There are small but real speed increases to running with this patch as judged by a make endpoint. The increases are on par with the speed increase that the upstream sanctioned core2 option gives users, so not including additional options seems somewhat arbitrary to me.

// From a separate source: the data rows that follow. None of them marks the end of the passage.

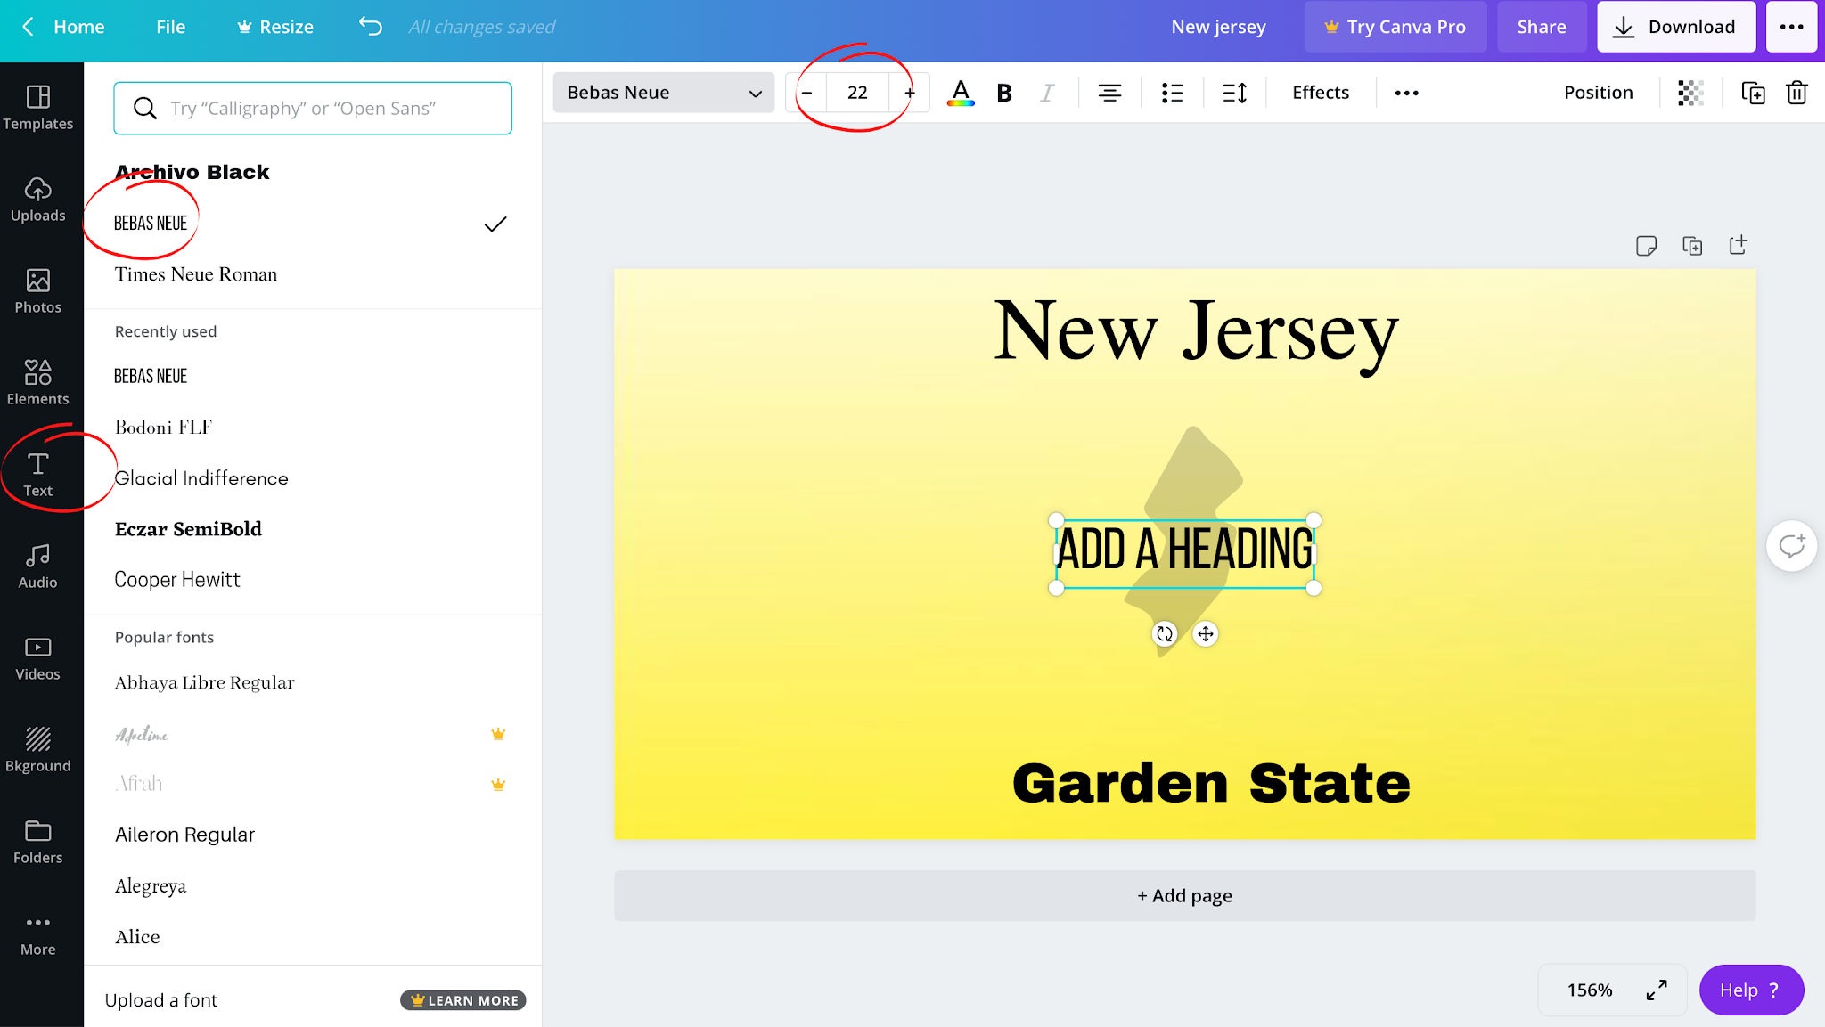Image resolution: width=1825 pixels, height=1027 pixels.
Task: Open the Elements panel in sidebar
Action: click(x=37, y=382)
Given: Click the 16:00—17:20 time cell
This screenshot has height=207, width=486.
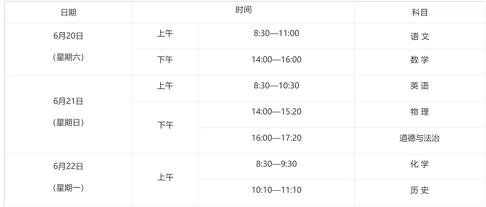Looking at the screenshot, I should [276, 138].
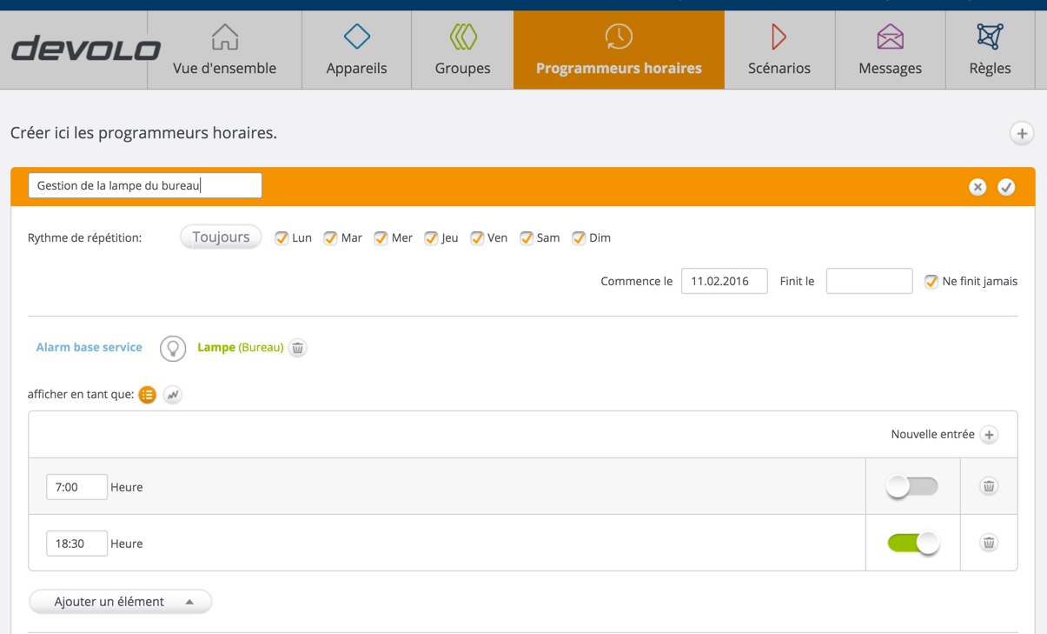Screen dimensions: 1047x634
Task: Uncheck the Lun day checkbox
Action: (282, 238)
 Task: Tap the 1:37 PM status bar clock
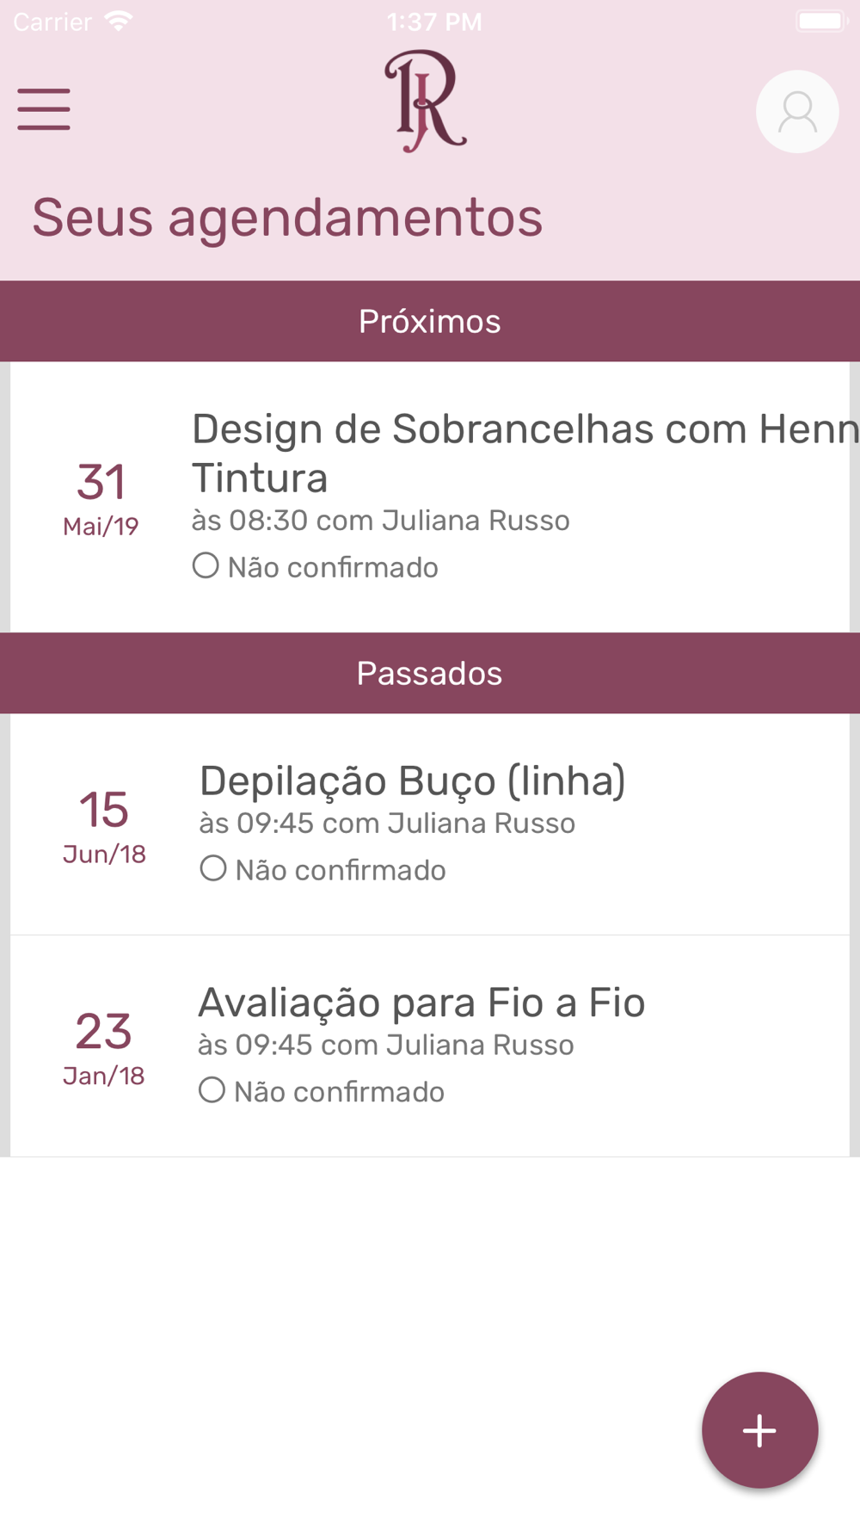434,22
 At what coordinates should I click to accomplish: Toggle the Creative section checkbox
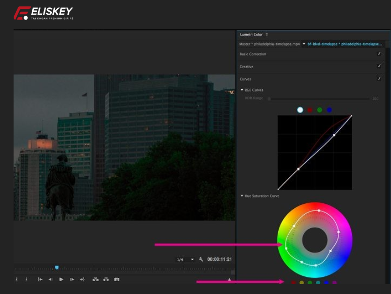379,67
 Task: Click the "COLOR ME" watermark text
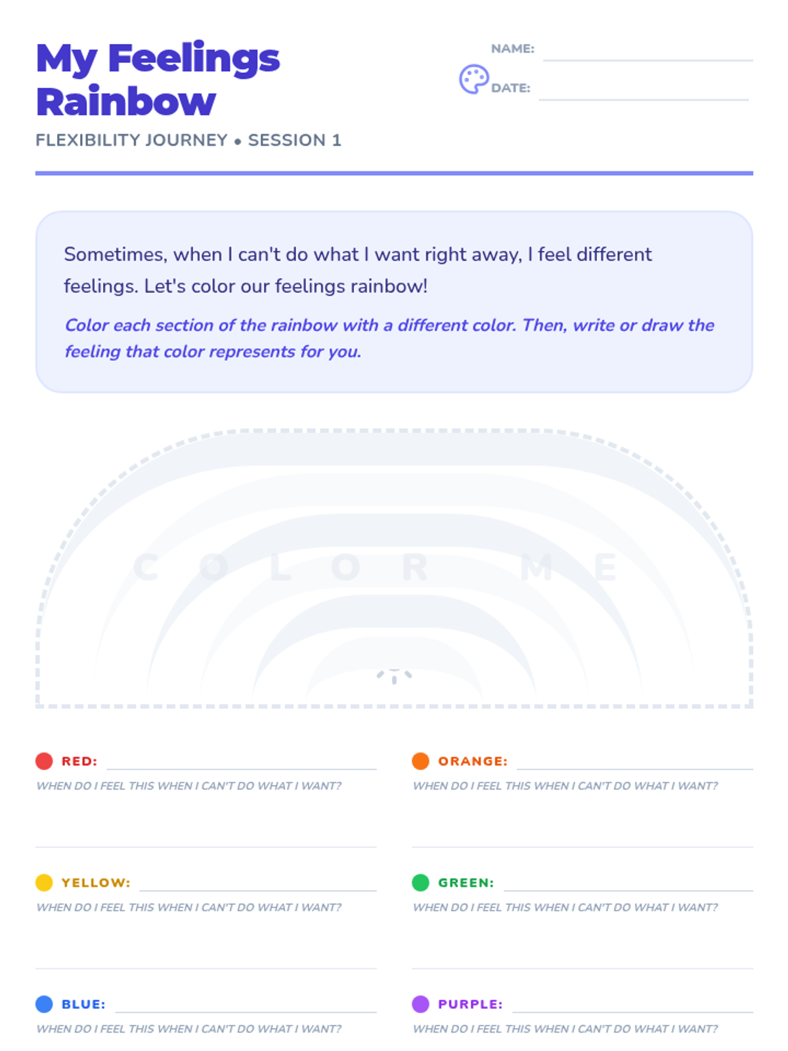(376, 568)
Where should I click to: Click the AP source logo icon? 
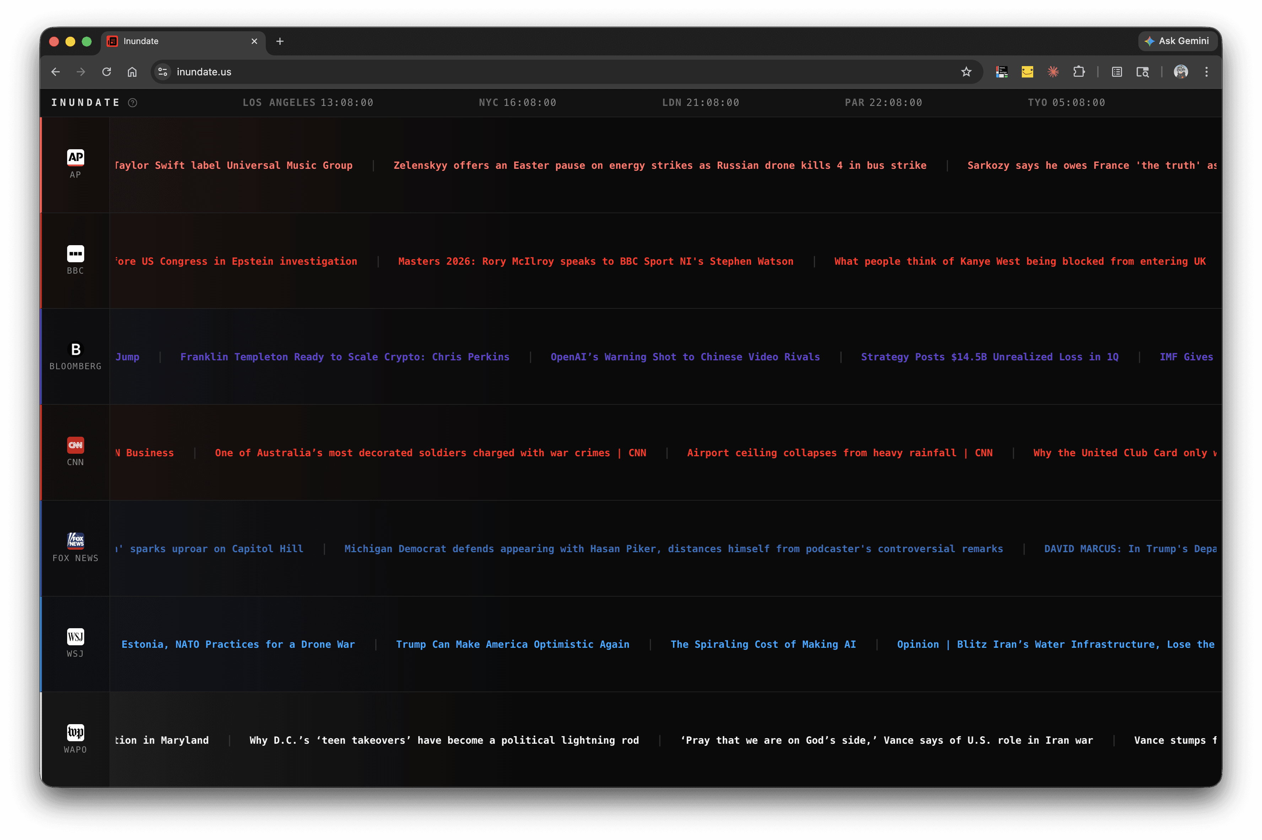click(76, 157)
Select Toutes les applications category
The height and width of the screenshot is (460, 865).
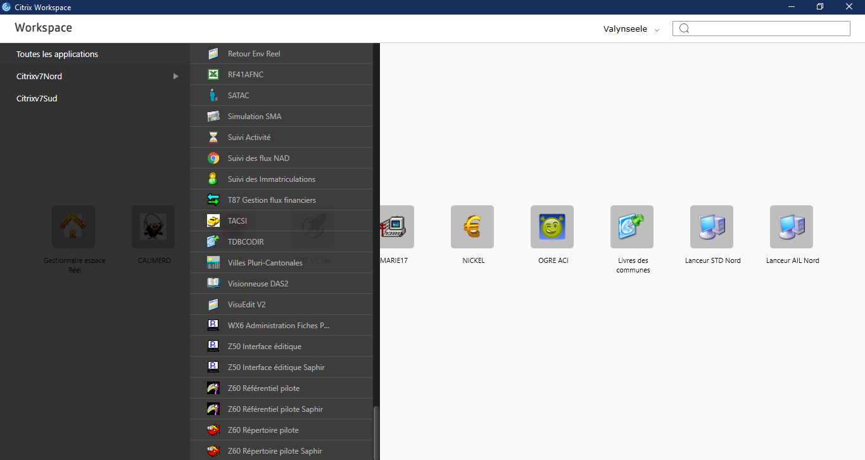pos(57,54)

Below are the differences in median values:
CPU | Difference in median value |
---|---|
core2 | +87.5 ms |
sandybridge | +79.7 ms |
ivybridge | +257.2 ms |
Find support for older version of the linux kernel and of gcc in the outdated_versions directory.